The Power of Art

The need for artistic expression is always present in our lives.

The need for artistic expression is always present in our lives.  Ever since the discovery of cave art dating back to the Middle Paleolithic age, man’s unquenchable thirst for creative activity has proved an important form of communication and never waned.   

The power of art can be intoxicating and profound with some works selling for hundreds of millions of dollars.  Take Leonardo da Vinci’s, ”Salvator Mundi” painted around 1500, the most expensive painting ever sold at public auction by Christies in 2017 for $450 million.  Jesus Christ stares out intensely holding a crystal orb drawing the viewer in.

Art Historian and presenter, Sir Simon Schama, paints a fascinating picture of creativity in his 2006 series, The Power of Art.  Looking at the work of eight artists including Caravaggio, Rothko, and Pablo Picasso, Schama chooses one painting from each artist to explore their lives and legacies.  ”How powerful is art?” he asks quizzically.  ”Can it feel like love or grief?  Can it change your life?”

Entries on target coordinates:
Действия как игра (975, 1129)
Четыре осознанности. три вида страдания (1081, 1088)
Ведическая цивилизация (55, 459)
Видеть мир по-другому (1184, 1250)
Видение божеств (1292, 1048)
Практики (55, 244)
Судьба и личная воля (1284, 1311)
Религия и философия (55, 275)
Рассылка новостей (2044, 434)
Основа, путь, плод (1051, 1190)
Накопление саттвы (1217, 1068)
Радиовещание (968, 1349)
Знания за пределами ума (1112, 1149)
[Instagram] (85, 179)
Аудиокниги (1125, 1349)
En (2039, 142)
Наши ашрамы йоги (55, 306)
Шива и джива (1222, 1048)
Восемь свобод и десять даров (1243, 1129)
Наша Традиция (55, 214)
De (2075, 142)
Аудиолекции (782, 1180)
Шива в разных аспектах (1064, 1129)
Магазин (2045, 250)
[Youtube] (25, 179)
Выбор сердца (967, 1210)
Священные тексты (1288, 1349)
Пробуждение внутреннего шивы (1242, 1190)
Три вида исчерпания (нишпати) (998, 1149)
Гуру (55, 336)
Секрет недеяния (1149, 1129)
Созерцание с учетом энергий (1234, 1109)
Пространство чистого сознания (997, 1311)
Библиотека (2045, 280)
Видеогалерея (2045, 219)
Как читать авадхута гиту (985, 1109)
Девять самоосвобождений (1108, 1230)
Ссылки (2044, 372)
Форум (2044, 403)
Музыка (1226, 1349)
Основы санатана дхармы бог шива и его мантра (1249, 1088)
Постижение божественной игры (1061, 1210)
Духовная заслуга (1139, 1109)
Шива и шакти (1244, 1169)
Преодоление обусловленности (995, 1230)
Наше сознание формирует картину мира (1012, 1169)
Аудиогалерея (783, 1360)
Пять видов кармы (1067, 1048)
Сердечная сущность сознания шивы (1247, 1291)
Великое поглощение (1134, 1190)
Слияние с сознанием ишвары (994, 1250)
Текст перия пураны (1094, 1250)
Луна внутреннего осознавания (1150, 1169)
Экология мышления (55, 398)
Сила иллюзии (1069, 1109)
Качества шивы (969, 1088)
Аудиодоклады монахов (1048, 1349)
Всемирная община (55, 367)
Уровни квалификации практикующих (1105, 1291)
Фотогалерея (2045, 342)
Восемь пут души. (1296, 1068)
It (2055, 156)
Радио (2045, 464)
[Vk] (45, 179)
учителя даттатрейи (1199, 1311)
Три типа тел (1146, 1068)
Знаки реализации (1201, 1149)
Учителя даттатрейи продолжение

Task instructions:
a: In the listing, reproduce every line from the one containing "Преодоление обусловленности (995, 1230)" through the final line of the listing, including both ends.
b: Extend the piece on the power of art, beginning right after its last sentence.

Solved problems:
a:
Преодоление обусловленности (995, 1230)
Наше сознание формирует картину мира (1012, 1169)
Аудиогалерея (783, 1360)
Пять видов кармы (1067, 1048)
Сердечная сущность сознания шивы (1247, 1291)
Великое поглощение (1134, 1190)
Слияние с сознанием ишвары (994, 1250)
Текст перия пураны (1094, 1250)
Луна внутреннего осознавания (1150, 1169)
Экология мышления (55, 398)
Сила иллюзии (1069, 1109)
Качества шивы (969, 1088)
Аудиодоклады монахов (1048, 1349)
Всемирная община (55, 367)
Уровни квалификации практикующих (1105, 1291)
Фотогалерея (2045, 342)
Восемь пут души. (1296, 1068)
It (2055, 156)
Радио (2045, 464)
[Vk] (45, 179)
учителя даттатрейи (1199, 1311)
Три типа тел (1146, 1068)
Знаки реализации (1201, 1149)
Учителя даттатрейи продолжение

b:
 

Picasso’s almighty, ”Guernica” painting created in 1937 was the Spanish artist’s response to the brutal bombing of a small town in the Basque country by Nazi Germany and Fascist Italy.  Killing more than 1600 people the explicit picture is widely regarded as the most powerful anti-war painting in history.  Exploring what art can really do in the face of atrocity, Schama describes Picasso here as a ”paintbrush warrior” telling us the painting is, ”not just a painting but a prophecy.”  A brilliantly informative series, it looks at art across centuries and cultures from Italian Renaissance to Impressionism.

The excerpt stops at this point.